Carbon dating a scam
Climate records from a Japanese lake are set to improve the accuracy of the dating technique, which could help to shed light on archaeological mysteries such as why Neanderthals became extinct.Carbon dating is used to work out the age of organic material — in effect, any living thing.
The results can be as much as 150 million years different from each other! They then pick the date they like best, based upon their preconceived notion of how old their theory says the fossil should be .
So they start with the assumption that dinosaurs lived millions of years ago, then manipulate the results until they agree with their conclusion. So why is it that if the date doesn't fit the theory, they change the facts?
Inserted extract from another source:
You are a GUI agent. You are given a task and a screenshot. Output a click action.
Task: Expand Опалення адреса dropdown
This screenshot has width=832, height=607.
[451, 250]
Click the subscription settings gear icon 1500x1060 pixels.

Roger Pearse replies (August 4, 2001): This early “fifth century” form of the legend does not recur much, if at all, but in 2006, we find another spotting of the claim of “carbon dating of the Nag Hammadi literature,” although without any specific date, and it is to be quite significant for the development of this urban legend. Brown (June 8, 2006): This is the oldest dated sighting of the “fourth century” form (AKA the “mountainman” form) of the legend. These appear to be the following: 1) Binding on the text – gospel of Thomas (to 350 CE) 2) Binding on the recent gospel Judas (to 280 CE /- 60 years) Notice the amount of uncertainty above (“there appears to be” and “these appear to be”).
The Making of the Myth In reply to this quote from P. Notice that in the oldest sighting, there is no particular date given. The next day, this claim is repeated in the same thread with slightly more detail but still with some uncertainty.
These appear to be the following: 1) Binding on the text – gospel of Thomas (to 350 CE) 2) Binding on the recent gospel Judas (to 280 CE /- 60 years) I am interested to determine whether there are any other carbon dating citations to new testament texts other than the above two. and finally has a citation to support his belief in the existence of a citation, which supports his belief in a C-14 dating of a codex of the Nag Hammadi Library, a belief which was held already as early as June/July of 2006, prior to reading this book.